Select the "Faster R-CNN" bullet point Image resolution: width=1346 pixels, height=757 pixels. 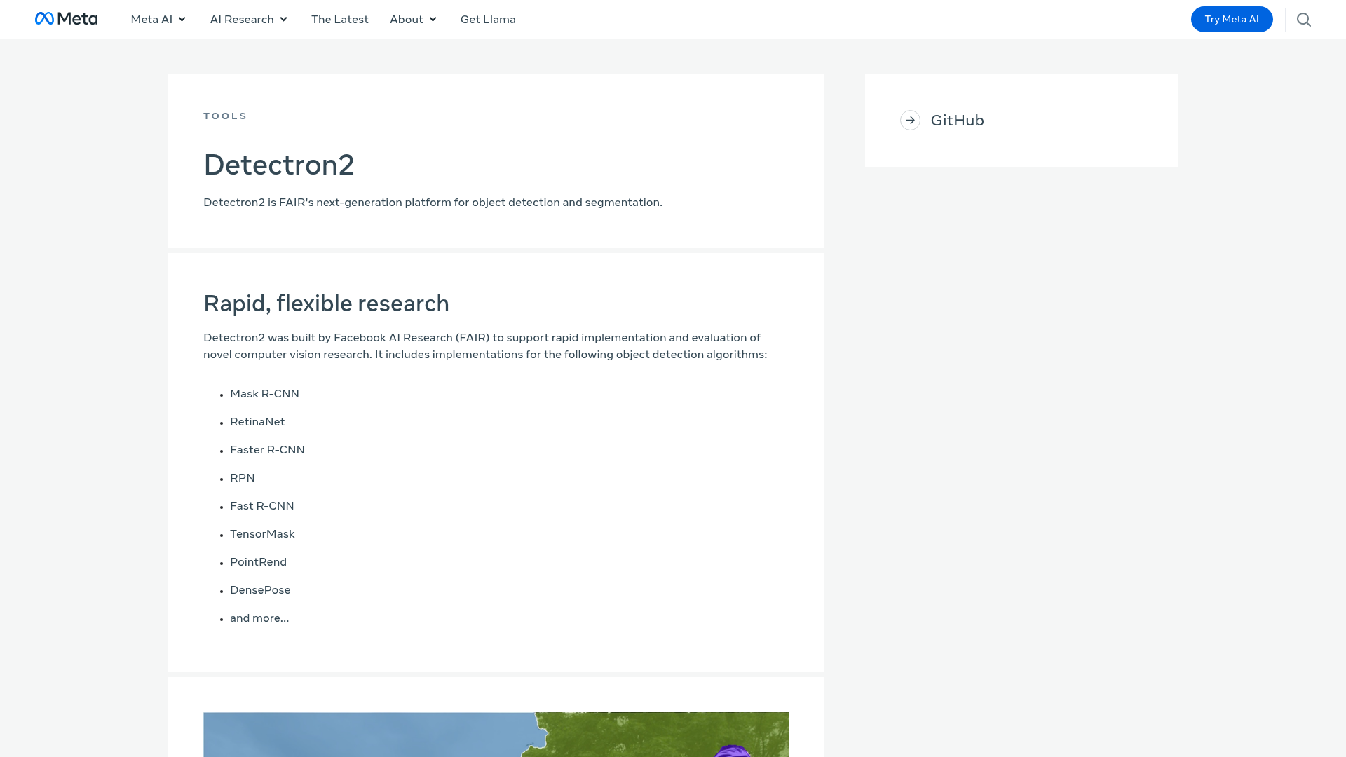click(x=268, y=449)
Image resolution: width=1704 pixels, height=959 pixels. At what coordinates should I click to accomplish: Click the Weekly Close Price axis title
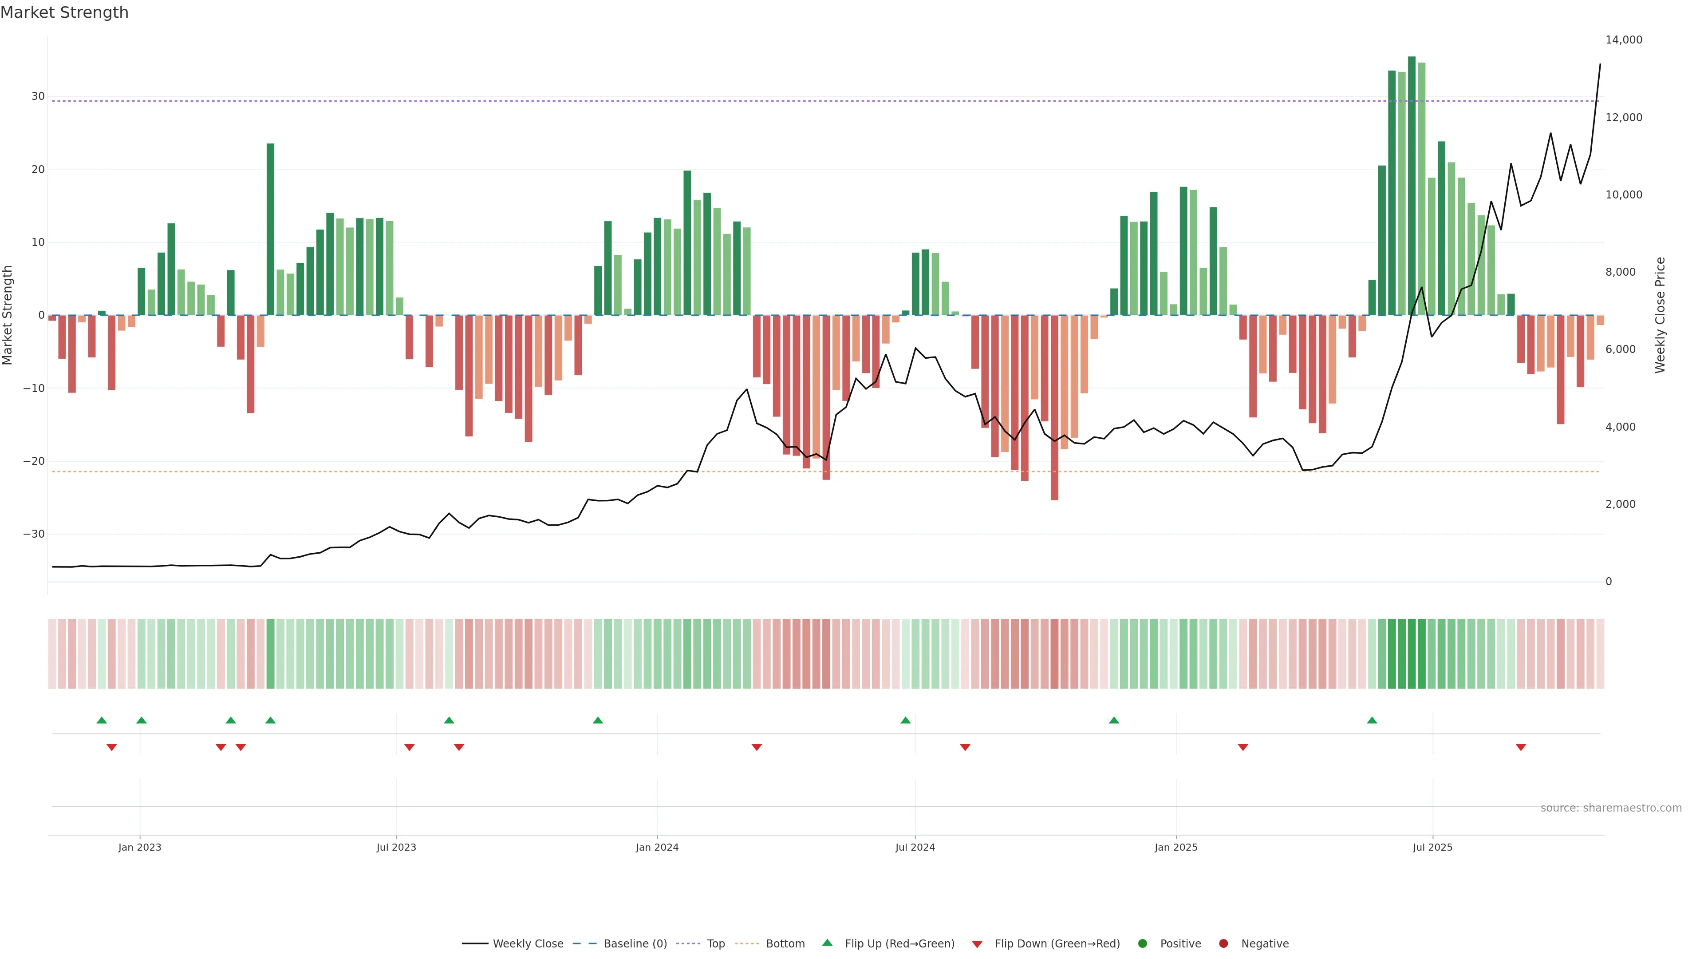(x=1660, y=315)
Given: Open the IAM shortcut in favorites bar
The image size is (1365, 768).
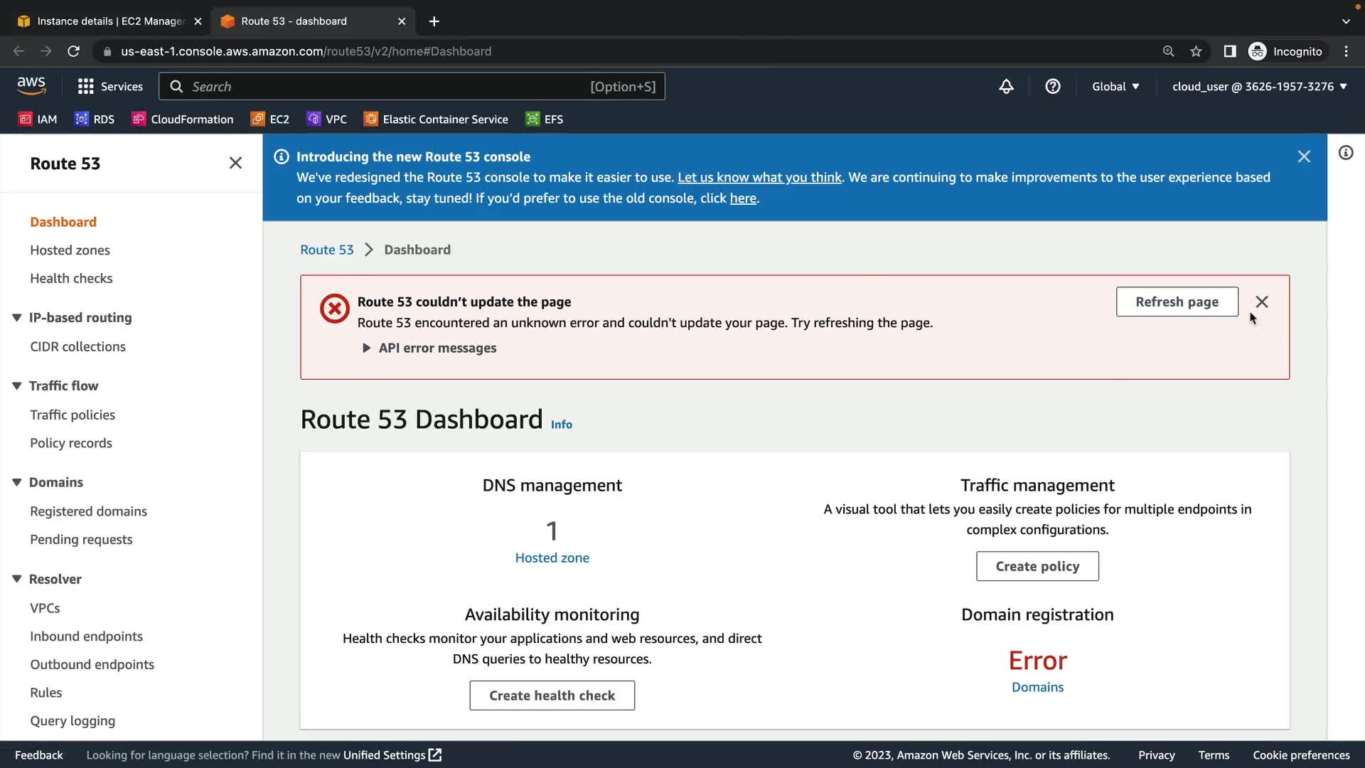Looking at the screenshot, I should [38, 119].
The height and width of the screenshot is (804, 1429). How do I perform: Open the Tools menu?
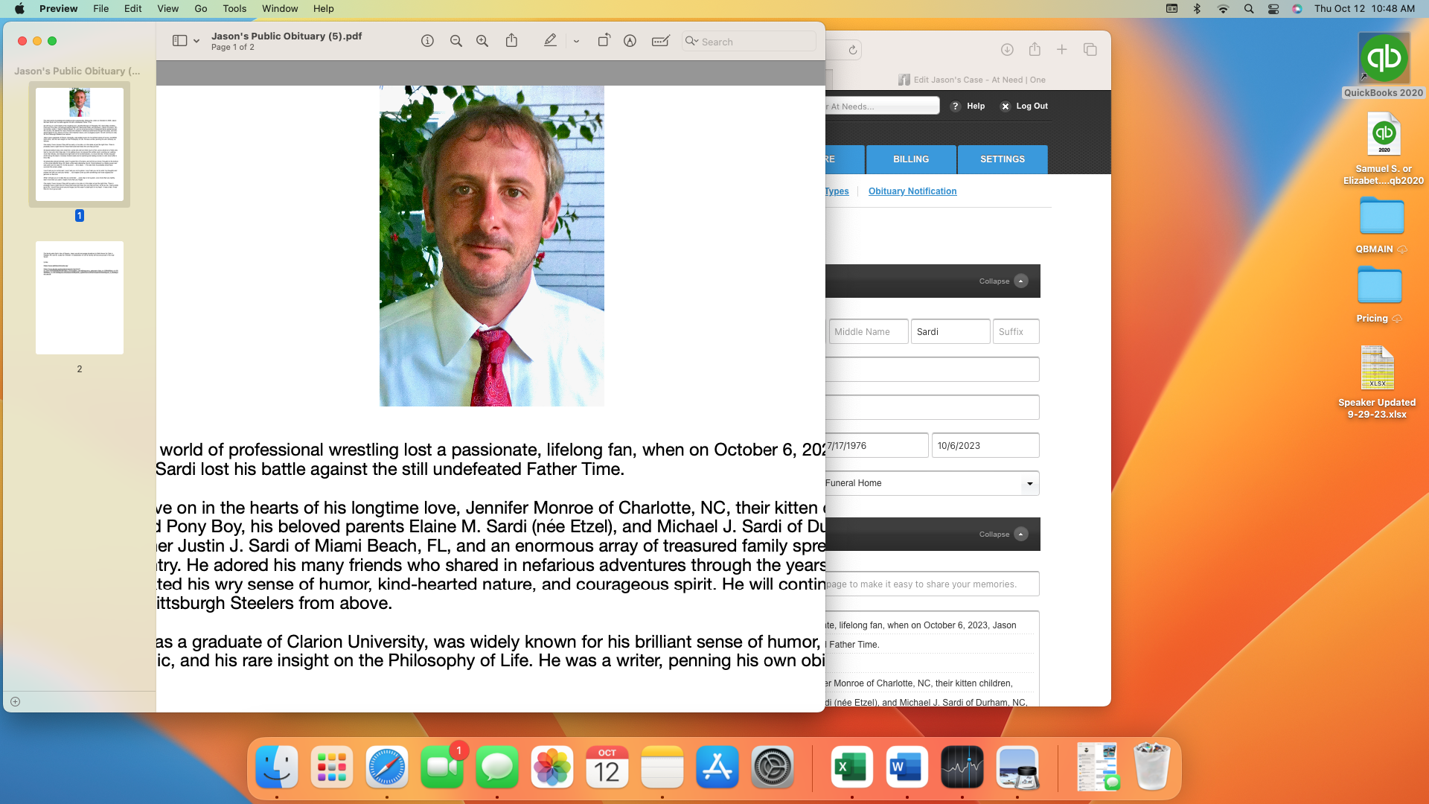tap(234, 8)
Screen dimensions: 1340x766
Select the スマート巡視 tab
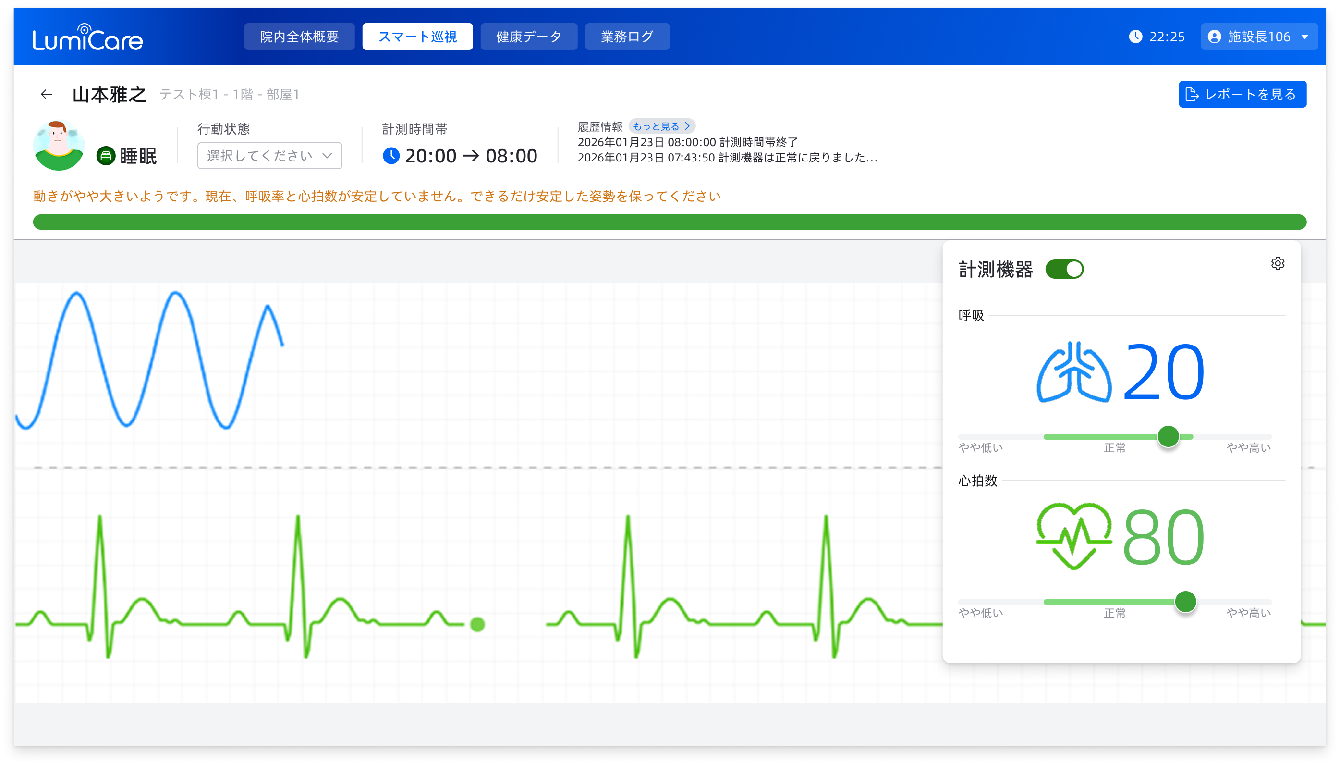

◆ ◆ ◆ ◆ ◆ ◆ ◆

In the records above, find the line that contains "Screen dimensions: 1340x766" and repeat exactly that line and all lines after it to the end. Do not include pictures.

Screen dimensions: 1340x766
Select the スマート巡視 tab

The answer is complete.